In a rising interest rate environment, FPIs prefer to invest in their home market in US dollar assets, which is considered a safe bet at times of macro uncertainties.

This could, however, change going forward as the rate hike cycle of the US Fed draws to an end. The US dollar has fallen from its peak last September, and money could begin to flow into emerging market debt again.

This is already evident in FPIs turning net buyers of Indian debt since the beginning of the current fiscal. After pulling out ₹8,937 crore in FY23, FPIs have pumped in ₹16,320 crore in Indian debt so far this year. On a calendar year basis, FPI inflows into debt year-to-date stands at ₹19,782 crore.

Commenting on the latest Federal Open Market Committee (FOMC) outcome, Emkay Global said the end of the rate hike is near. “We maintain that the economic lags of massive hikes will not necessarily require further Fed hikes beyond July,” said Madhavi Arora, Lead Economist at Emkay Global Financial Services.

Corporate debt

In corporate debt too, FPIs have invested ₹1.04-lakh crore as of March 2023, utilising only 15.52 per cent of their total eligible limit of ₹6.68-lakh crore. The utilisation marginally went up to 15.67 per cent at the end of the June quarter. To give a perspective, FPI utilisation in corporate bonds stood at 91.85 per cent of the eligible investment limit of ₹2.44-lakh crore as of March 2018. However, while the investment limit has since increased to over ₹6.5-lakh crore, the actual investments have been dwindling year after year.

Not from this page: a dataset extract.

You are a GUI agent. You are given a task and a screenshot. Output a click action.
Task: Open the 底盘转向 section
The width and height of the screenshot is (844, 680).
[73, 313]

The sharp drop in FPIs investment in corporate bonds came after the IL&FS scam in 2018, which was followed by a series of defaults in the non-banking finance company (NBFC) space.

The outflow from Indian bonds has been further exacerbated since the Covid-19 pandemic.

On the other hand, FPIs have been pouring record amounts of investments into Indian equities. Between FY20 and FY23, FPIs invested ₹1.02-lakh crore in Indian equities while pulling out ₹1.06-lakh crore from Indian debts.

“The flow of investments between equity and debt markets hinges on various factors, including the perceived return differential and exchange rate stability,” Goel said.